In summary, it is our prayers for the dead that not only help them, but also make their intercession for us effective. What this tells us is that the holy souls in Purgatory, as members of the Church, have the power to intercede for the members of the Church Militant. But this power comes in some way through our prayers for them. How this works is obviously a mystery, but that it works is immediately relevant to the discussion at hand. It gives us an immediate plan of action that will enable us to do both—pray for them and pray for their intercession.
Covering Our Bases
For some of us, this still has a Russian roulette type feel to it—like we are simply trying to cover our bases. This only serves to make it more mechanical and less personal, the very antithesis of what prayer should be. But this stems from a certain anxiety that our prayers may actually be wasted. After all, if the person is in heaven and you are praying for their release from Purgatory, then your prayers have been wasted.
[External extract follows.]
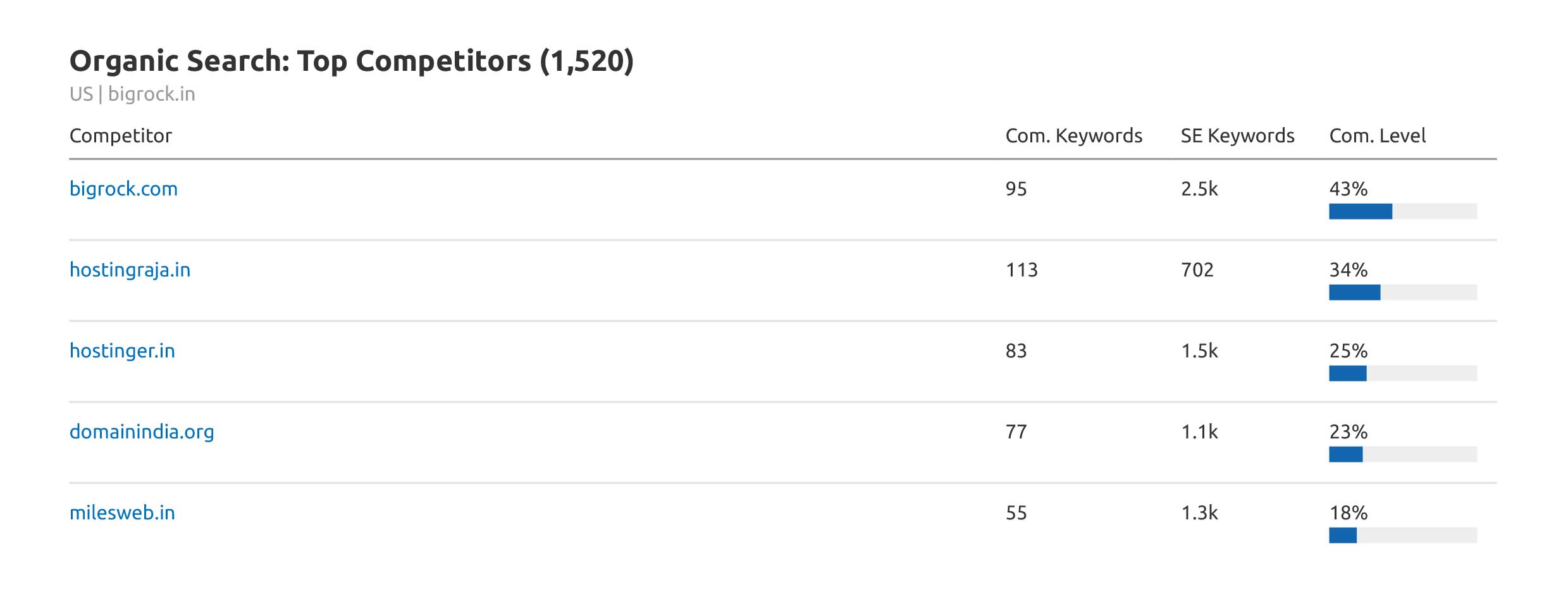Click the 2.5k SE keywords value
The image size is (1568, 601).
coord(1199,189)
All of our prayer draws its power from the Passion, Death and Resurrection of Christ. In other words, our prayer is caught up in the Eternal Now of Our Lord’s act of redemption where time and eternity met. This means our prayer, although uttered in time, enters into the timelessness of God. God knows “when” you will pray and He can apply the merits of those prayers as He sees fit. More to the point, even if the soul of our departed loved one is in heaven, it is still your prayer here and now that got them there. They may have even received the graces you interceded for just now while they were still on the earth. Just as there are many natural causes that God uses to guide His providential plan, prayer too is a cause. But because of its supernatural power, it operates outside of the natural constraints of time.
The Power of Prayer Over Time
Once we grasp this hidden power of prayer, we can see that our prayer, even if the soul has left Purgatory, is never wasted. But it is still necessary because it is a power by which they have been or will be released. It is also empowers them to intercede for the members of the Church Militant so that we should confidently ask for their intercession in our needs as well. So our prayers for and to the dead are no different than they were while they were still living—praying both for them and asking them to pray for us. Because “the prayer of a righteous man has great power to prevail” (James 5:16), we should go to them with confidence for our needs. This also carries with it a rich experience of the true nature of the Church as the Mystical Body of Christ. It is a supernatural reality that spans Heaven and Earth and in between (Purgatory).
As long as we are speaking of covering our bases, how do we explain the prayers for the dead who are actually in hell? Aren’t these wasted? By now the answer ought to be clear that God wastes none of our prayers. Our prayers obviously cannot lift them out of hell, but they could be applied to the person prior to their death. They may lead the person towards conversion prior to their death (there is a beautiful account of the conversion of a despairing soul on the door of death who receives a final grace in St. Faustina’s Dairy #1486). Or, perhaps it “only” kept them from further sin and, in a sense, lightened their suffering in hell. Not knowing anyone’s destiny, we should confidently pray based on the overwhelming power of God’s mercy. By praying, we become instruments of that same mercy.